Christmas this year for us all will be very much curtailed and although we will cherish every moment we get to spend with our friends and family more than ever we will all be thinking of our lost loved ones.

This dish is traditionally served on Christmas Eve all over Italy. My mother-in-law, Olivia Contini, always made it and brought it along for lunch to the shop, Valvona & Crolla, on our busiest day of the year.

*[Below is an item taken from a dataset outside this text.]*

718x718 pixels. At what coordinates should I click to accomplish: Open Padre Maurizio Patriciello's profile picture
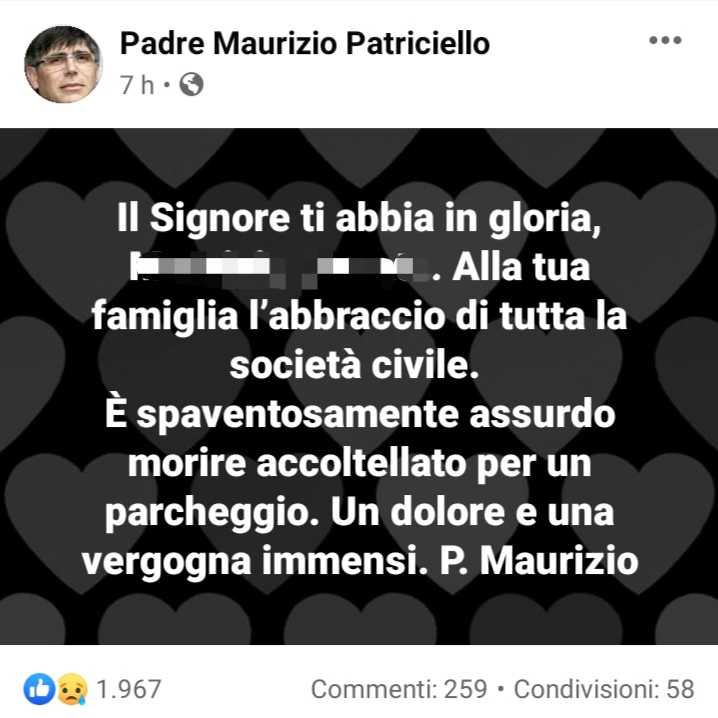pyautogui.click(x=63, y=64)
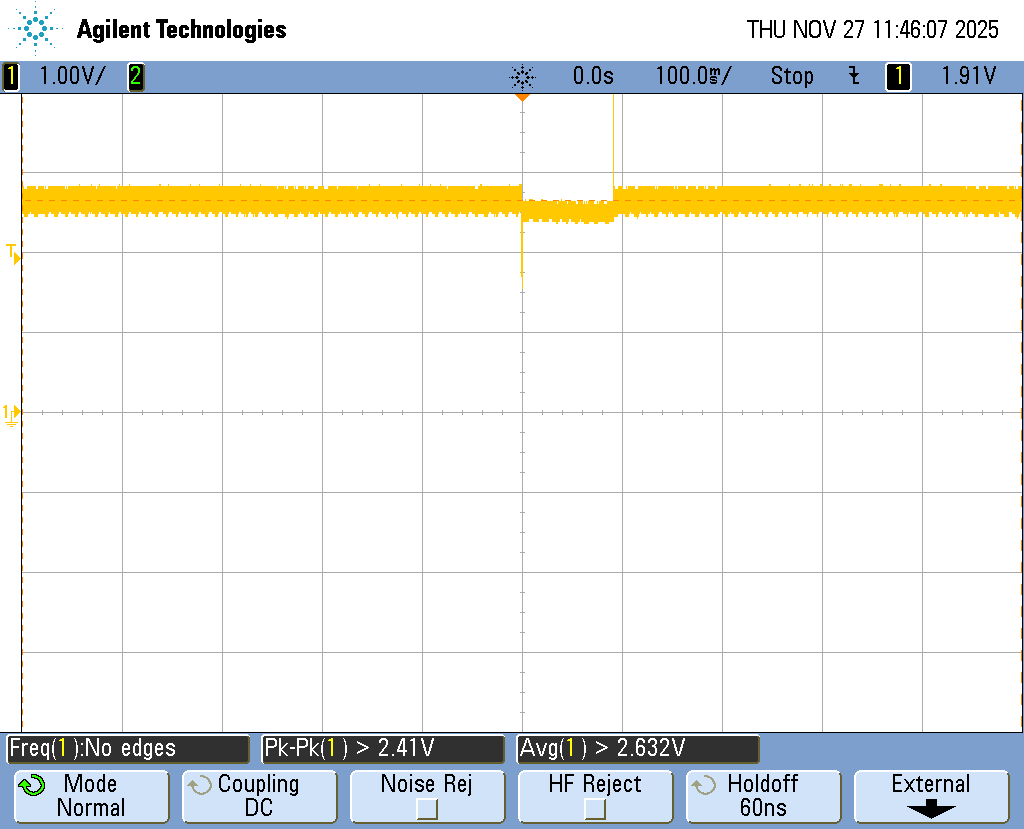Change the Coupling DC setting
This screenshot has width=1024, height=829.
pos(258,796)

If you don’t like or can’t get a hold of salt cod, the dish is delicious with fresh cod, hake or even halibut.

Ingredients:

300- 400 g baccalà (salt cod) or fresh cod, or firm flesh white fish

2-3 tablespoons extra virgin olive oil

1 medium onion, peeled and finely chopped

1 clove garlic peeled but left whole.

1 piece pepperoncino (dried chilli)

80 ml dry white wine

2 fresh bay leaves

4-5 tinned plum tomatoes and a little juice

8 pitted prunes (semi-dried ones are juicier)

A good handful of flat-leaf parsley

Method:

If you are using dried baccalà you will need to prepare 2 days ahead.

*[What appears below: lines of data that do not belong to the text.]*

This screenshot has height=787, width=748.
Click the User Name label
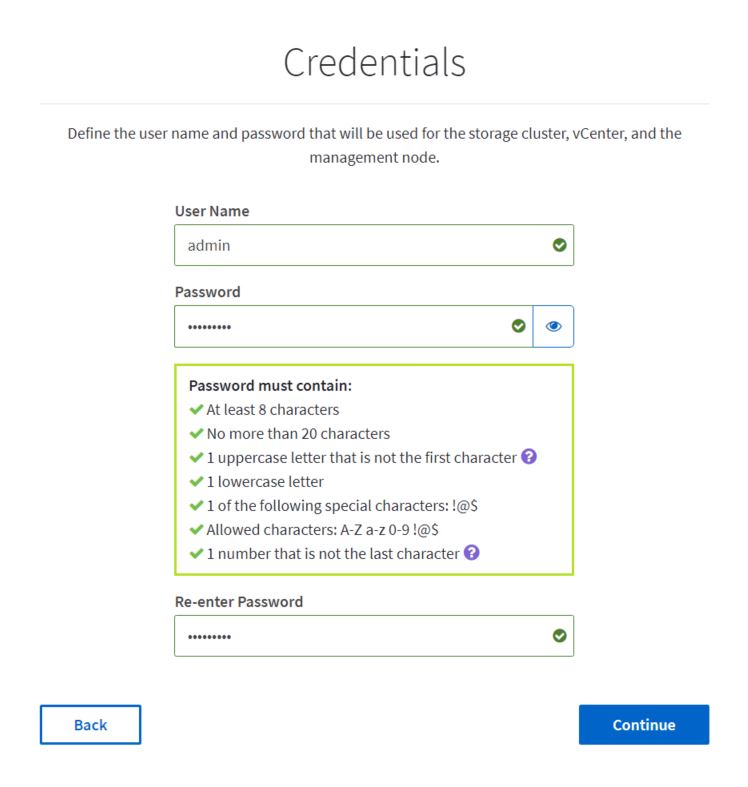(x=211, y=211)
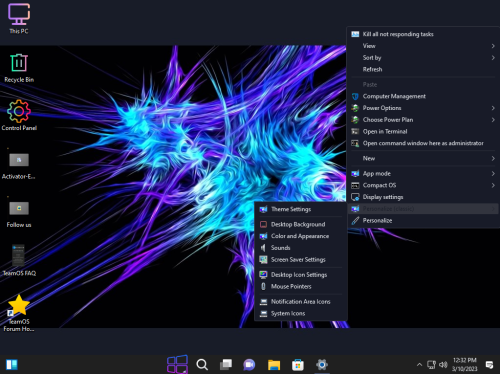Image resolution: width=500 pixels, height=374 pixels.
Task: Open Microsoft Store from the taskbar
Action: tap(298, 365)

Cover the cod with cold water and soak for 2 days, changing the water several times.

The fish will reconstitute and start to look more familiar.

When ready to cook it, use your fingers to remove as many of the bones as you can and cut it into 5-6 pieces.

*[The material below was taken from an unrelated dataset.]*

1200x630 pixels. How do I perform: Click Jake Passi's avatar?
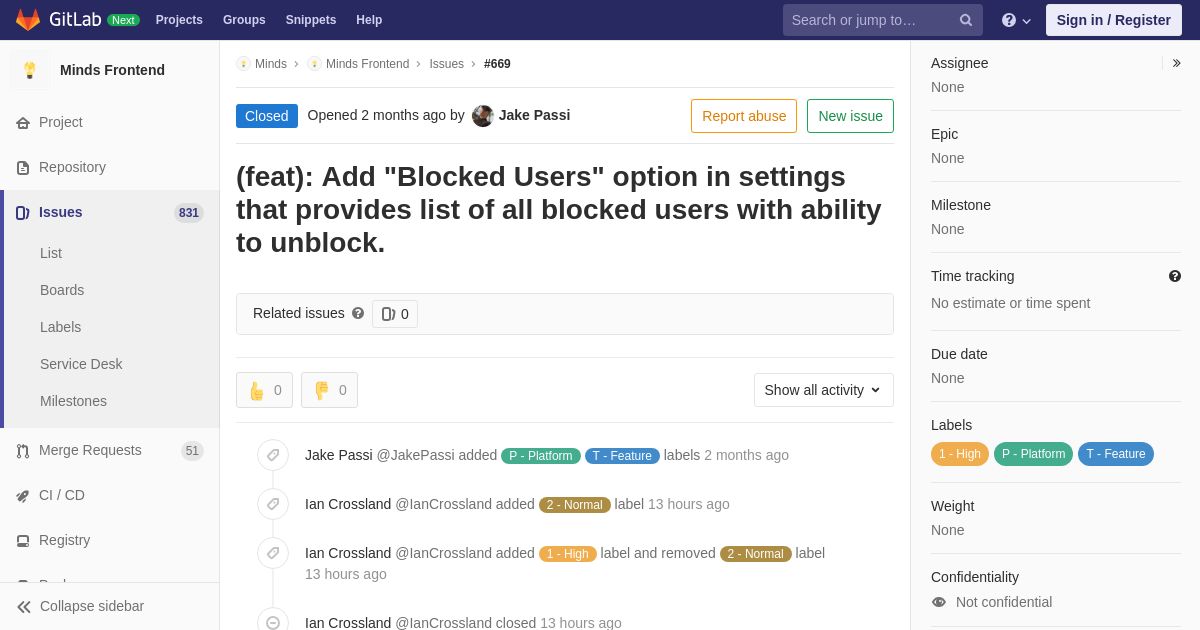[483, 116]
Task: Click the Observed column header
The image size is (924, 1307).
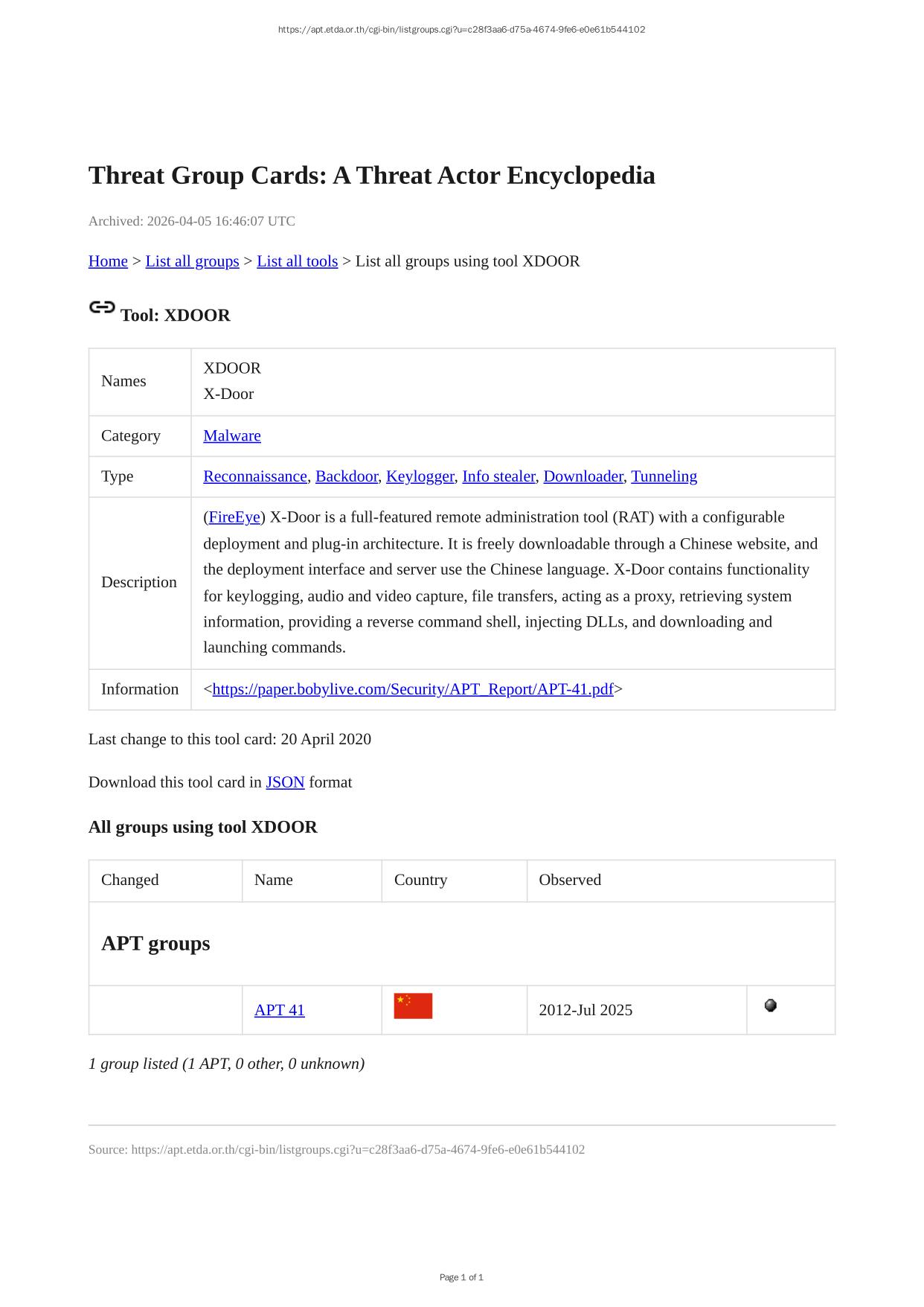Action: (x=570, y=880)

If using fresh cod or firm white fish use your fingers to remove any bones.

Salt the fresh cod by rubbing it with sea salt and leaving it in the fridge covered for half an hour.

This flavours the fish and helps firm the flesh.

Rinse the fish and cut it into 5-6 pieces leaving the skin intact to stop the fish disintegrating as it cooks.

Heat the extra virgin olive oil in a saucepan and gently sauté the onion, garlic, and chilli.

Add the white wine and raise the heat to cook off the alcohol.

Add the fresh bay leaves and sauté with the lid on the pot until the onion is soft and translucent.

Lower the heat, add the tomatoes, squashing them down with the back of a spoon. Gently cook for about 20 minutes to make a light fresh tomato sugo.

Lay the cod pieces on top of the sugo, add the prunes and, with the saucepan lid on and the heat lowered, steam the fish until its flesh has just cooked and become opaque.

This takes barely 10-15 minutes. Add a splash of hot water if needed.

Taste at the end of cooking, it should not need any salt.

Serve scattered with plenty of finely chopped flat-leaf parsley.